There's not a comic character stranger than Herbie. It really wasn't my cup of tea, but the character enjoyed (and still has) quite a fervant following.
As the 1960s drew to a close, ACG floundered and went out of business. Richard Hughes went on to write a few scripts Jimmy Olsen and Hawkman at DC Comics and Ogden Whitney had to look elsewhere for work. He sold some art to Tower Comics, then did some work on Two Gun Kid and Millie the Model for Stan Lee at Marvel around 1967-1968.

At the tail end of his career, Ogden Whitney returned to Marvel to draw a few stories. I do wonder why he never tried DC Comics again.
MAD Magazine editor Ferry de Fuccio was probably one of the last comics people to see Whitney alive. In a letter to a friend he described visiting Whitney at "40 Park Avenue South ... Naturally, I gushed about Whitney's Golden Age work when I visited his apartment. His wife, Anne, was quite lovely and refined but Whitney wasn't anything like the svelte characters he used to draw. Fat and obviously addicted to liquor ... Anne seemed troubled by her husband's state. She supported the family with her private secretary job in the area of the Empire State Building. Richard E. Hughes, editor at American Comics Group, was especially helpful to 'old-timers' [and] gave Whitney work, though Ogden seemed absorbed in trying storyboard continuity samples to crack the advertising field. I saw him working on the special pads imprinted with rows of blank TV screen. He couldn't qualify. ... I passed Whitney's apartment house [circa 1972-1973] and asked the doorman: 'Does Ogden Whitney still live here?' The doorman spoke in a hush, 'No! His wife died and his condition became extremely irrational. He was finally evicted — carried bodily — from his apartment.'"

John Ogden Whitney: 1918 -13 Aug 1955
Pulp historian David Saunders reported that Ogden Whitney died at the age of 56 at Saint Barnabas Psychiatric Hospital in the Bronx on 13 August, 1975.


... AND BACK TO SHIELD

With Strange Tales 150 (Nov 1966), Stan Lee was back on scripting duty, with trusty Jack Kirby on layouts and a not-so-new Marvel newcomer John Buscema pencilling under Frank Giacoia inks. 

Anyone care to take a guess as to who the villains might be in Strange Tales 150's SHIELD tale?
The story opens with Fury testing a new weapon called the Overkill Horn. SHIELD are speculating that someone else has a similar weapon and it's come as no surprise to any reader just who that other party might be. Then, when Fury is invited to a hedonistic party by international playboy Don Caballero, he astonishes his SHIELD partners by accepting the invitation. It's doubtful that Caballero's true identity will surprise anyone, either.

What stands out most about this episode of SHIELD is just how good Buscema's drawing is compared to the revolving roster of artists that has lead up to this point.
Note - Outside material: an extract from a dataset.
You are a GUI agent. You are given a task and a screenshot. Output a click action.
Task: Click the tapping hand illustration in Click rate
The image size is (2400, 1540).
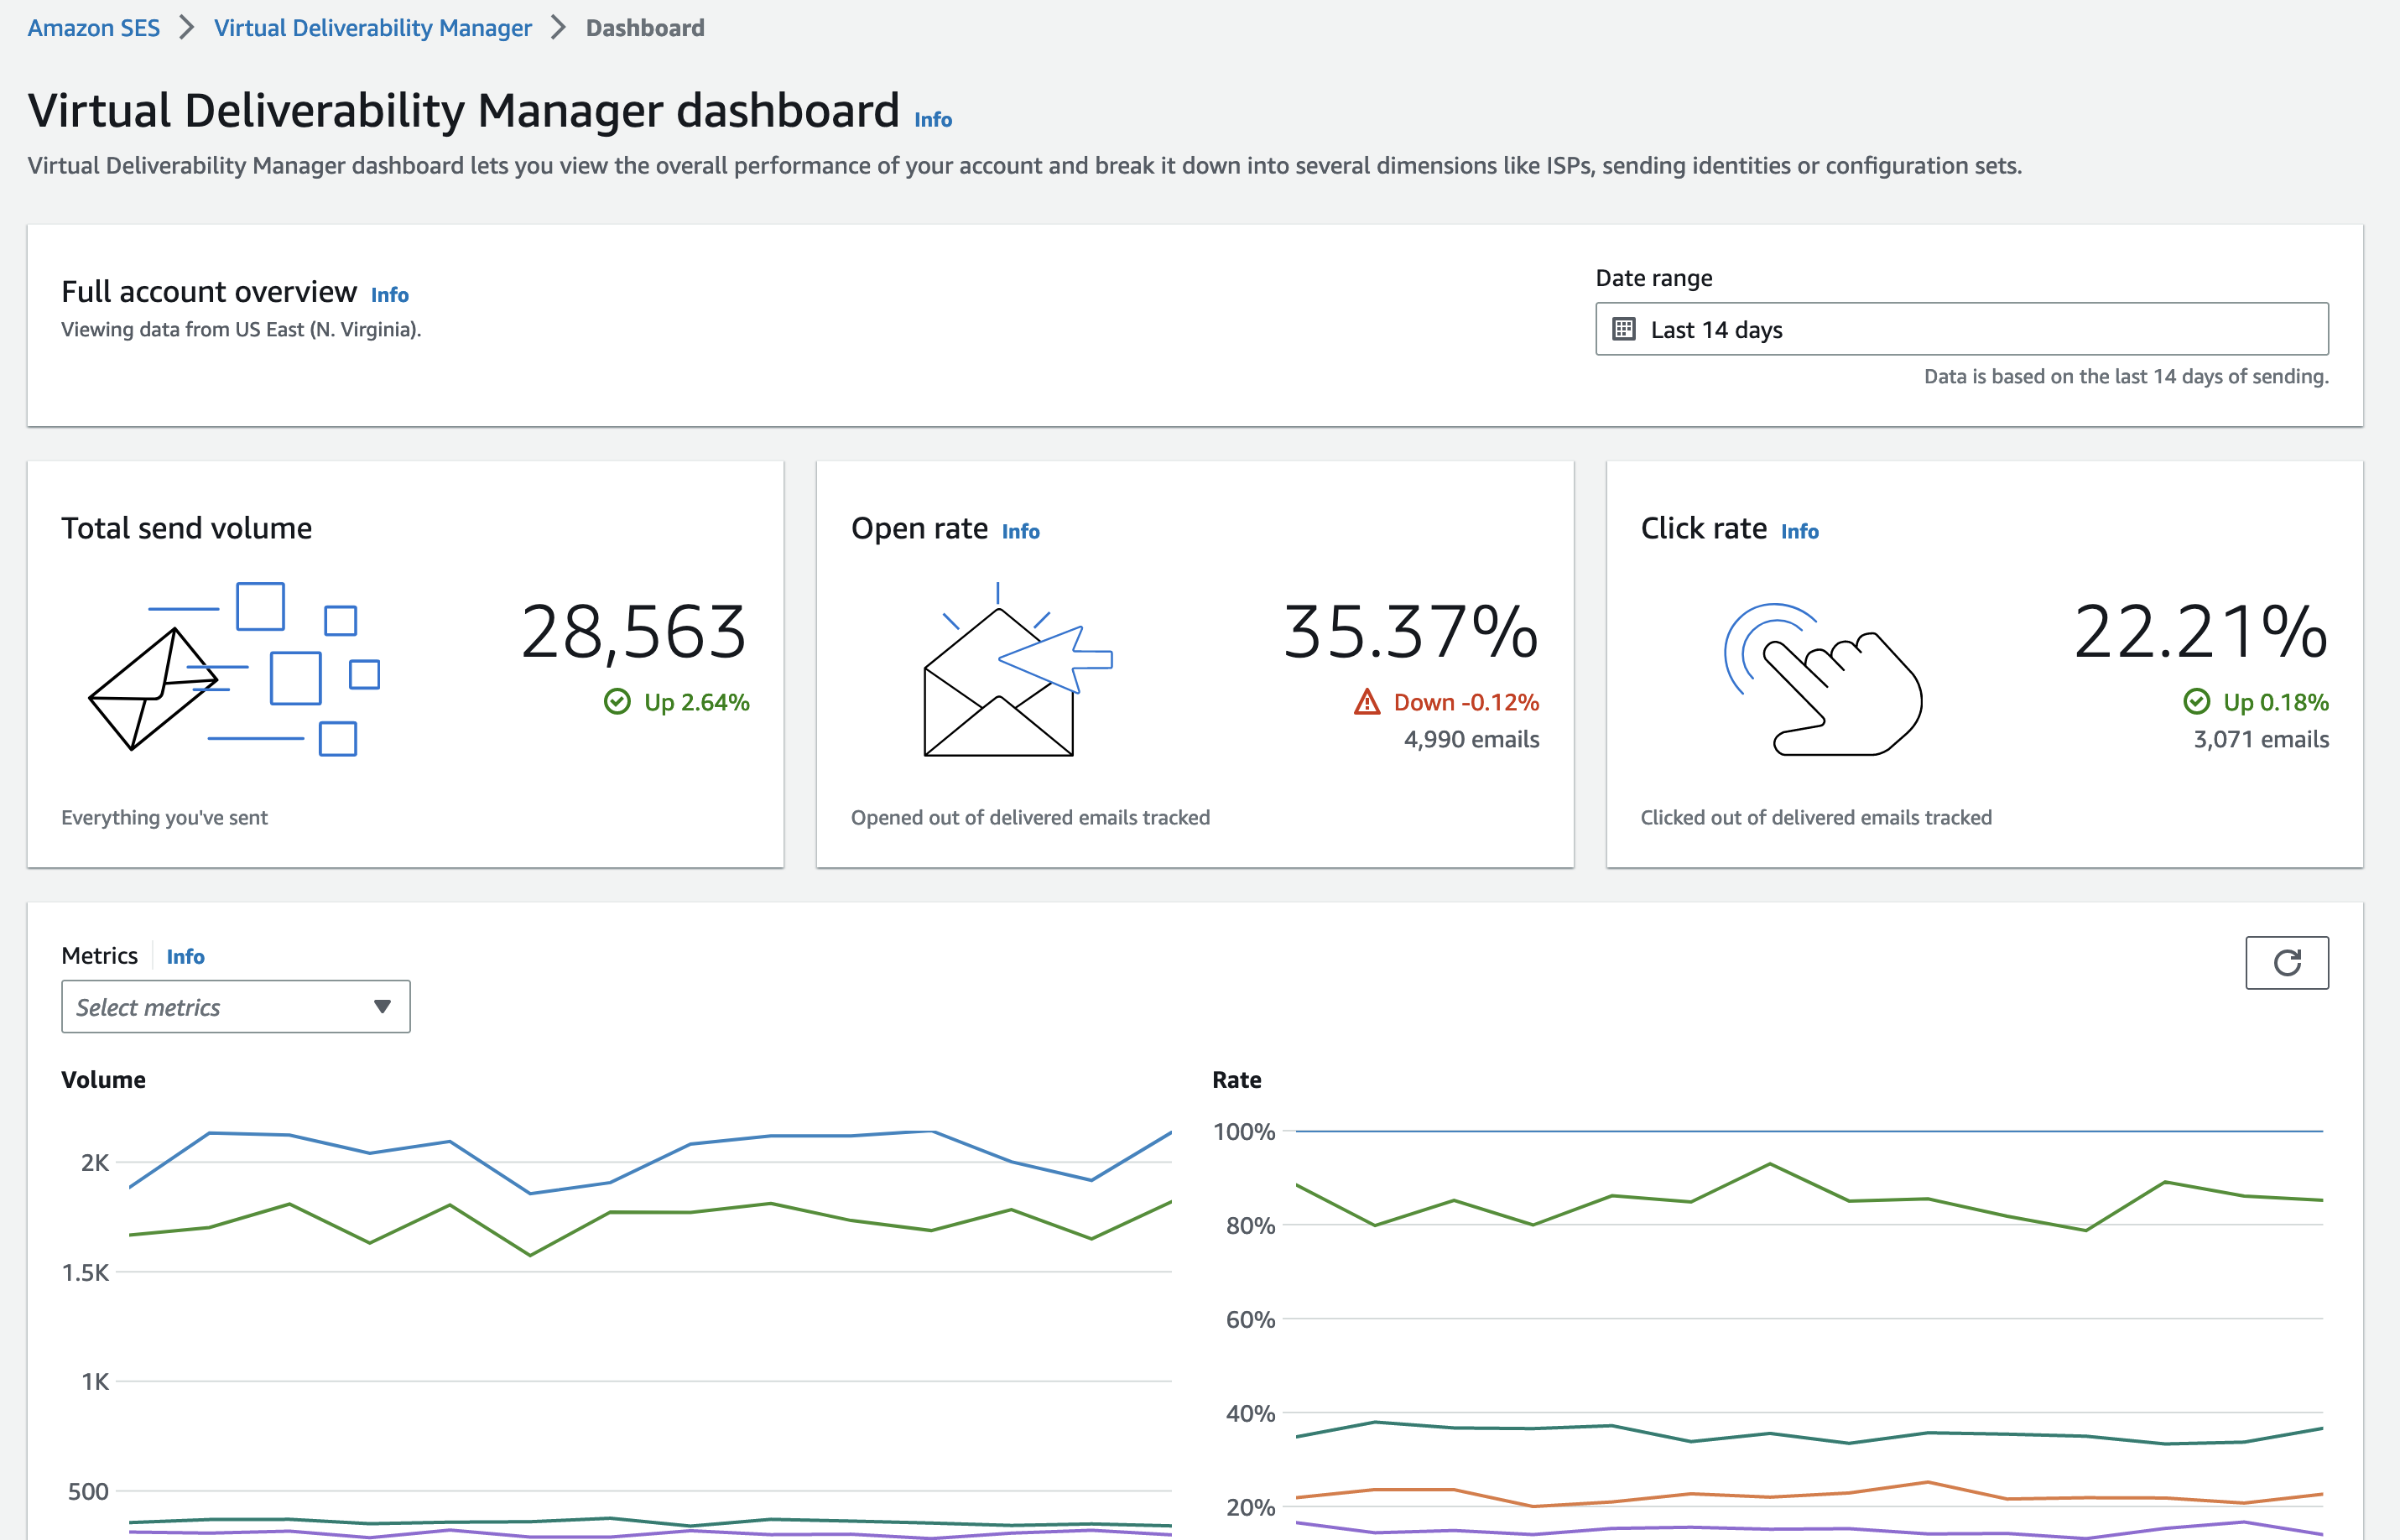coord(1823,681)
His skill with characterful faces and action figurework is superb, and it's a real shame that he didn't stay on SHIELD. But if he had, then we probably wouldn't have had the incredible work of the artist who would arrive with the following issue of Strange Tales.
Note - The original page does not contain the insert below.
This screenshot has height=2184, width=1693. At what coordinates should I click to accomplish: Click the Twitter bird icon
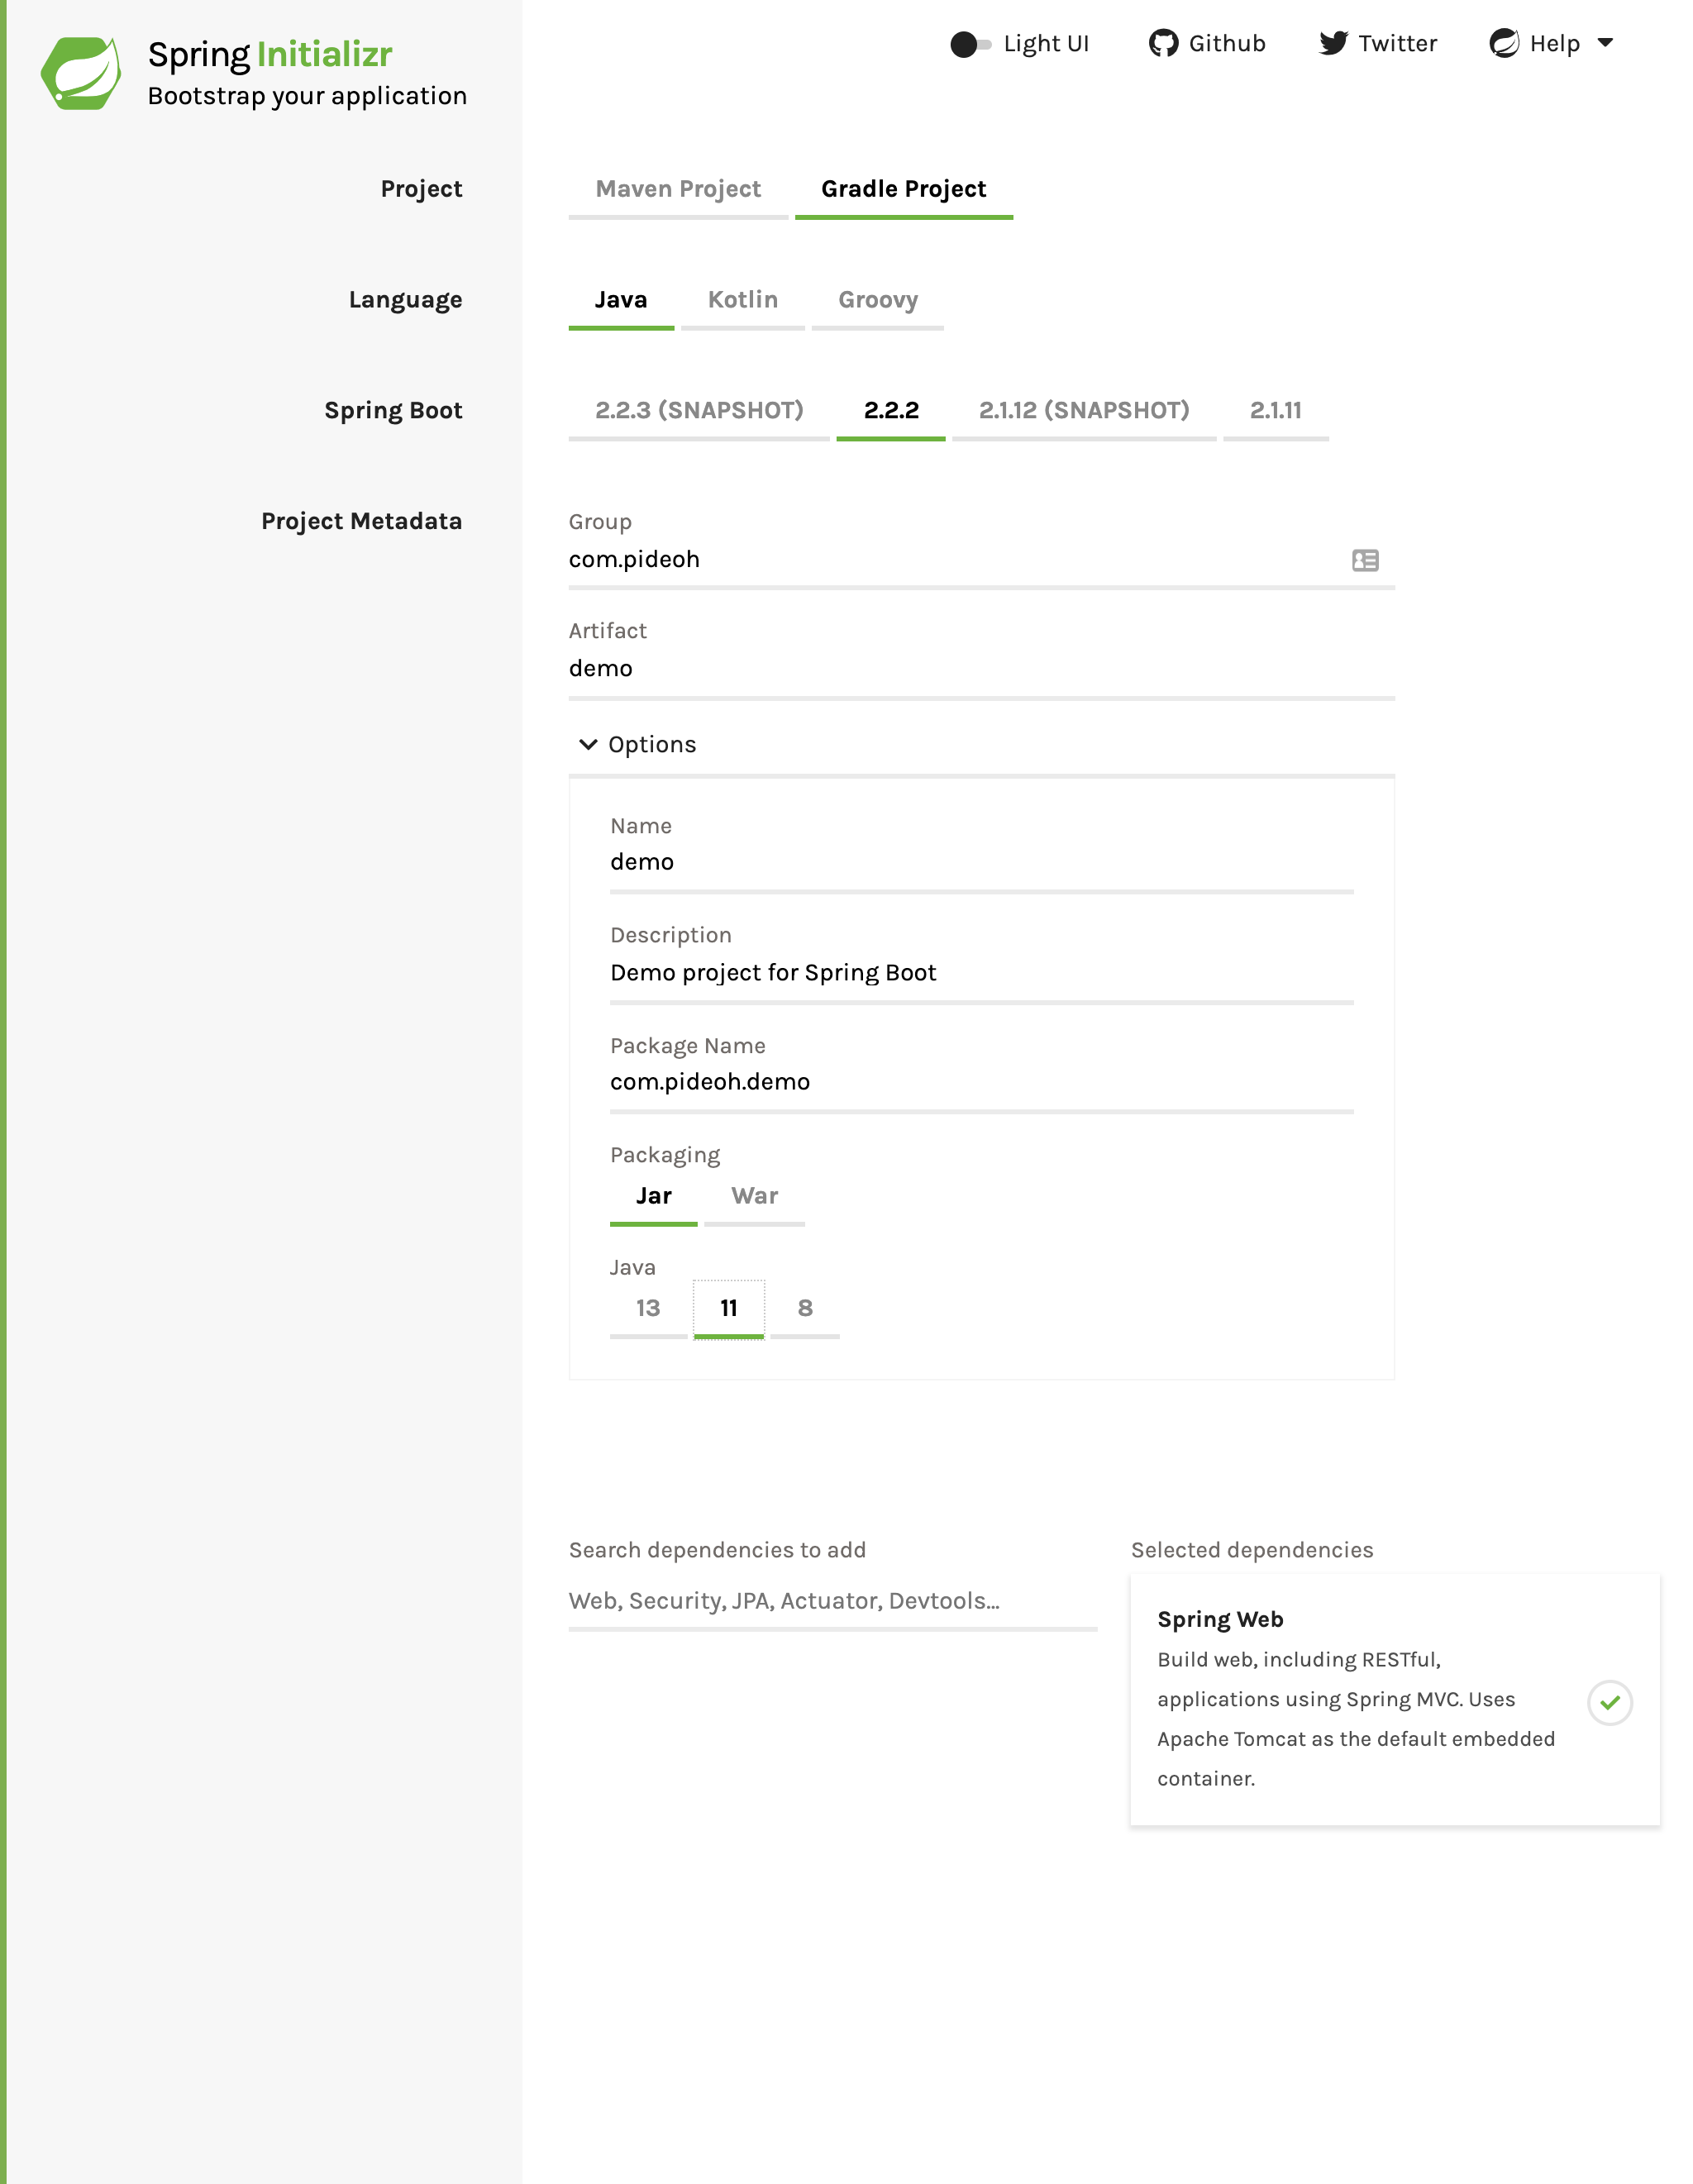(x=1332, y=43)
In the meantime, John Buscema would go on to draw three fill-issues of the Hulk series in Tales to Astonish before getting the regular gig as pencil artist on The Avengers ... a series he would draw for the next 30 issues or so, as well as branching out as the main artist on The Sub-Mariner and The Silver Surfer during the same period. 

Overall, this early run of SHIELD tales feels a little unsatisfactory, but I can't make up my mind whether this is because I now know how good the subsequent run - written and drawn by Jim Steranko - would be. On balance, that's probably not the case, because I wasn't mad about these comics at the time, either.

At some point in the future, I will take a look at Steranko's sublime run on SHIELD, a job that will not seem like a chore at all.